Puxando a perna se afastou o quanto pode ouvindo o outro se apoiar nos galhos baixos, gemendo sobre as folhas.

        –Não tem que ser assim, – Disse a voz de Marion – Você poderia ir pra casa, para Ivela, eu te daria sedas. Não é o que você quer? Seu filho de uma puta...

          –Socorro!

            Felps atravessado de dor, fugia com o coração galopando a trote largo. Não ousava olhar para trás, sabia que estava sendo seguido bem de perto, mas não queria vê-lo com a flecha espetada no sulco negro que sangrava. A raiva fazia Marion parecer ainda mais assustador. Patas cada vez mais próximas, a terra pulsando de impacto.

             –Por favor! – As lágrimas aqueceram seu rosto enquanto as garras de Marion se fechavam ao redor de um dos seus braços mais uma vez.

         –Eu sempre pego você. Sempre.... – Sussurrou o Dom passando o outro braço ao redor de seu pescoço, num aperto quase mecânico.

          Felps fechou os olhos com força, o coração quase explodindo dentro do peito, os sons das batidas martelando em suas orelhas como tapas quando o captor o ergueu alguns centímetros do chão, apertando suas costas contra o próprio peito e, enquanto esperneava, Felps notou num delírio os sapatos largos voando para longe, cada um numa direção diferente. Nada daquilo importava, é claro. Não precisaria mais deles de qualquer forma.

              Se tivesse piedade, Marion o levaria de volta, o surraria com certeza, e talvez com um pouco de sorte, o matasse, ao invés de forçá-lo a servir como divertimento outra vez. Sim, com um pouco de sorte, Felps morreria ali mesmo, pensou enquanto sentia a língua se rebelar contra os próprios lábios, e o ar, ah o o fôlego, este se transformava numa lembrança distante na memória.

          Gostaria de poder gritar enquanto o outro o arrastava para alguma direção,ouvia-o resfolegando perto demais de seu ouvido esquerdo, rindo talvez, enquanto as árvores rodavam e as folhas se entrelaçavam umas nas outras, num borrão verde que piscava e sumia.

            Só as batidas ritmadas de seu coração gritavam, as batidas e a dor no pescoço e no peito.
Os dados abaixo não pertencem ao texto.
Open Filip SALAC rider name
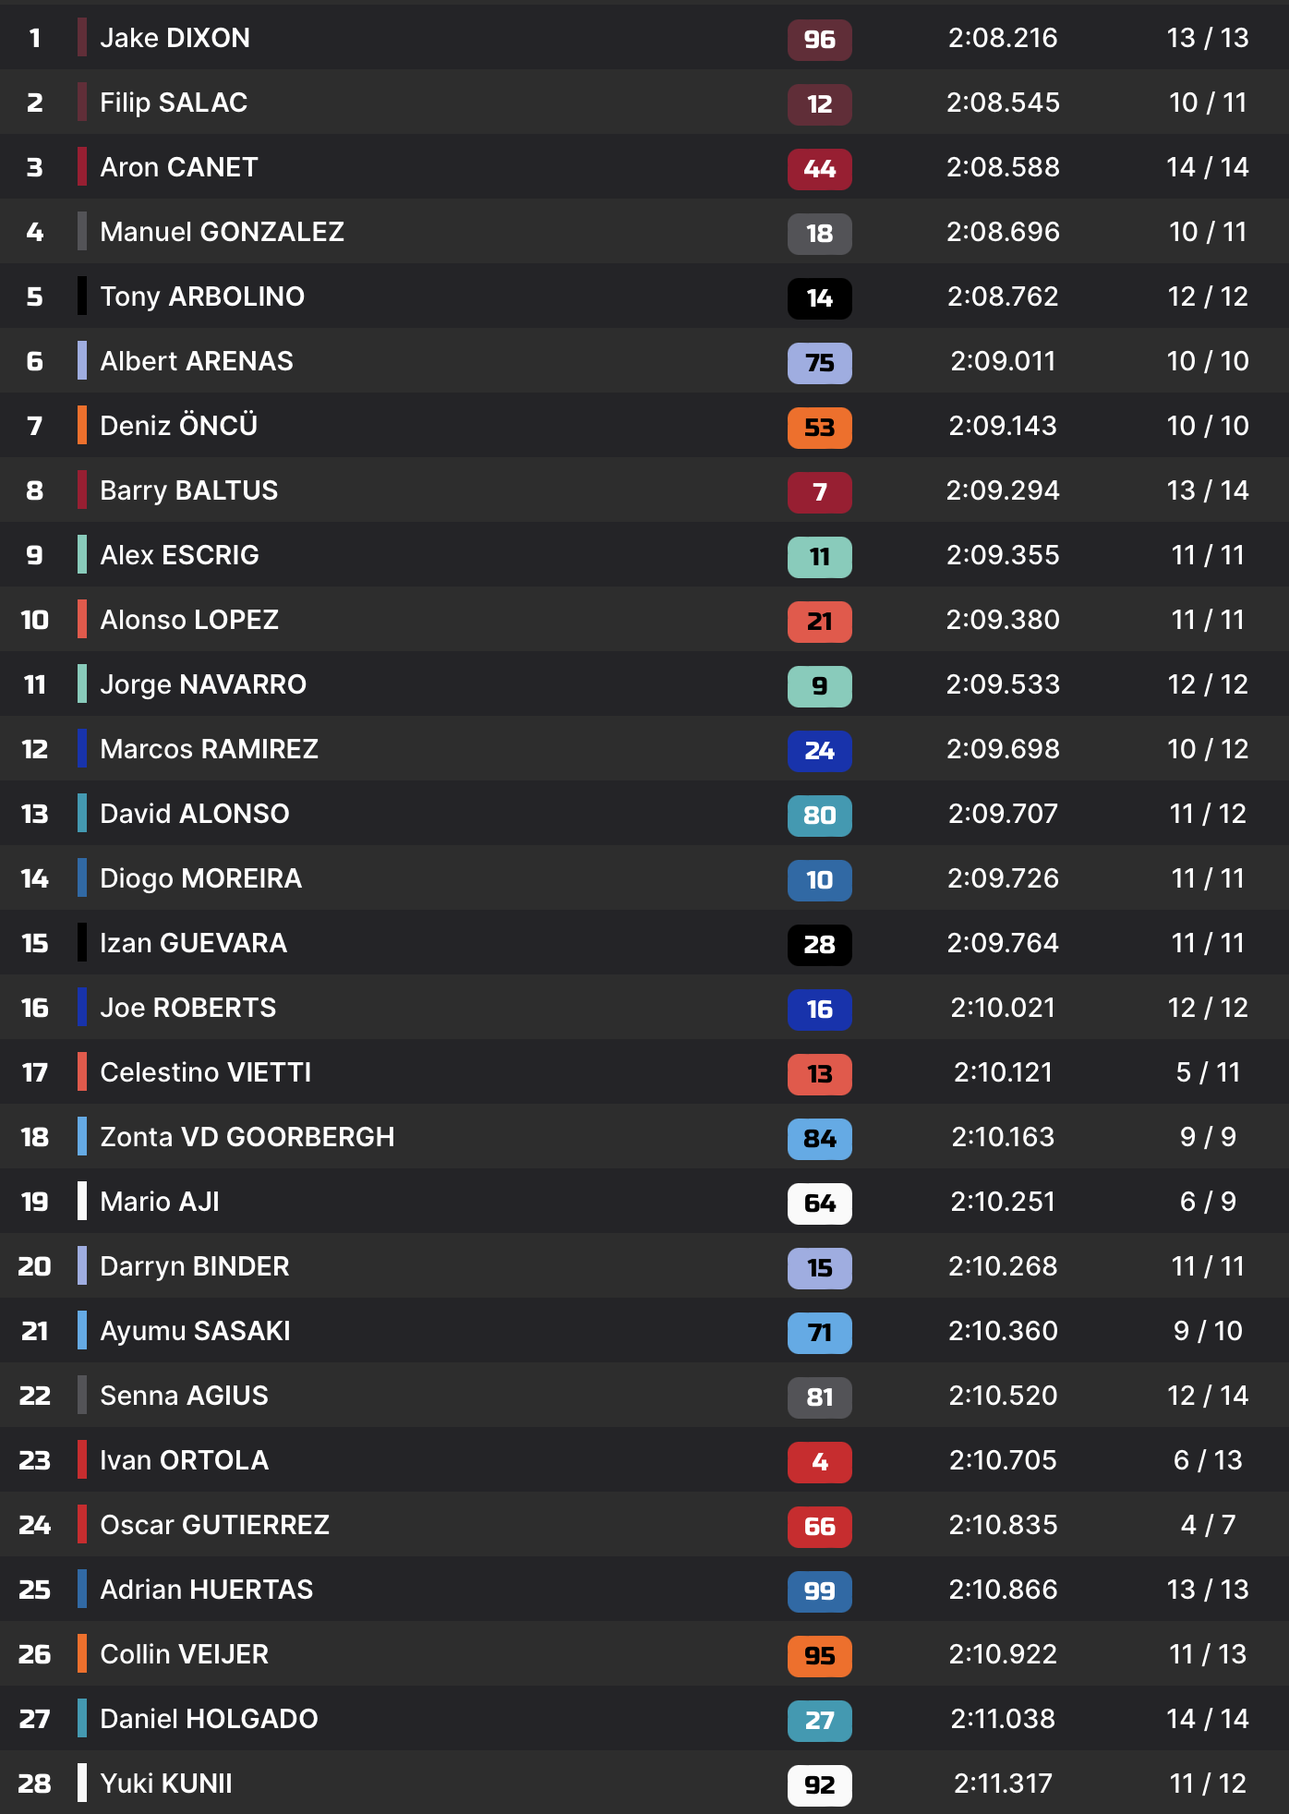The width and height of the screenshot is (1289, 1814). (x=174, y=103)
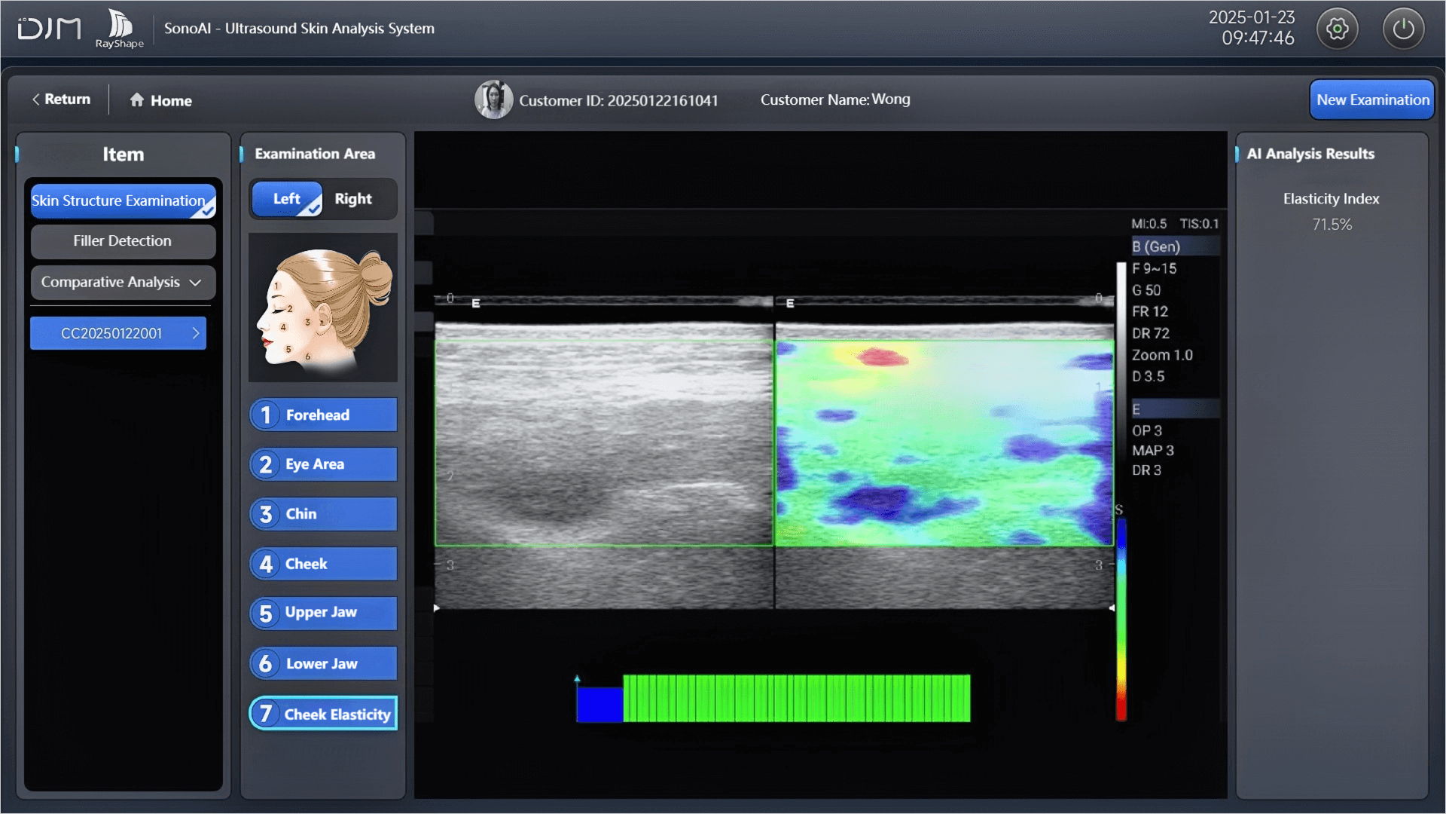The height and width of the screenshot is (814, 1446).
Task: Select the Left side toggle
Action: [287, 199]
Como patas esbofeteando o solo, estalando mais alto como ossos de costela perfurando um pulmão encolhido como uma fruta seca.

         Então houve um urro. Um som animalesco, que só poderia ter saído de uma garganta ferina, um barulho que fez com que Marion gemesse de susto,depois interrompesse milagrosamente seu aperto de morte.
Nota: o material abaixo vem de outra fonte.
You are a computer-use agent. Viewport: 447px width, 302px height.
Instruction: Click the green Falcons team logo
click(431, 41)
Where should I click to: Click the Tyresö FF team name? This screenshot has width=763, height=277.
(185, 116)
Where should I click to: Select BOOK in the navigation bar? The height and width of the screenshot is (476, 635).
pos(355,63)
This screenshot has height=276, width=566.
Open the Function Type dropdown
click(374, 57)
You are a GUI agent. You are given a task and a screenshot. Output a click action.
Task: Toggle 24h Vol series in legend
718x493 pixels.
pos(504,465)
             Felps, de joelhos sobre a terra, tossiu tragando o vento com ânsia, ouvindo repetir-se o barulho salvador enquanto o ar queimava a garganta como se estivesse em brasa. Todos os outros sons tinham se calado ao redor deles diante do barulho que retumbou outra vez, tão vibrante e repentino que mais parecia um milagre.

           "Tomara que seja uma pantera híbrida" pensou engasgando com raiva. "Tomara que seja mesmo. Uma fera grande o bastante e com fome o suficiente para devorar a nós dois...".

             E pela terceira vez o urro estremeceu tudo, mais próximo do que nunca,acompanhado do som das patas de um animal enorme, um cavalo que ao saltar das sombras obrigou Felps a se abaixar para proteger a cabeça.

            Marion caiu também, quase ao seu lado, uma risada horrenda desenhada em seu rosto vermelho. Não havia mais flecha, ao menos isso. Só uma cavidade negra no centro de um amontoado de carne que inchava rápido.

         –Ictar!– Ele disse e gargalhou loucamente. – Maldito farejador!

            Felps também olhou para diante. Onde o enorme cavalo malhado pateava o chão. Acima, além da cabeça bufante do animal, o enorme Caçador castanho, coberto de peles negras, tinha as sobrancelhas inclinadas sobre os olhos cor de terra. Parecia abatido, e estava magro como alguém que tivesse passado muitos dias ao relento, mas sua barba trazia um brilho novo de uma mecha vermelho-vivo que tinha sido trançada junto aos seus próprios fios emaranhados.

           Felps a reconheceu imediatamente.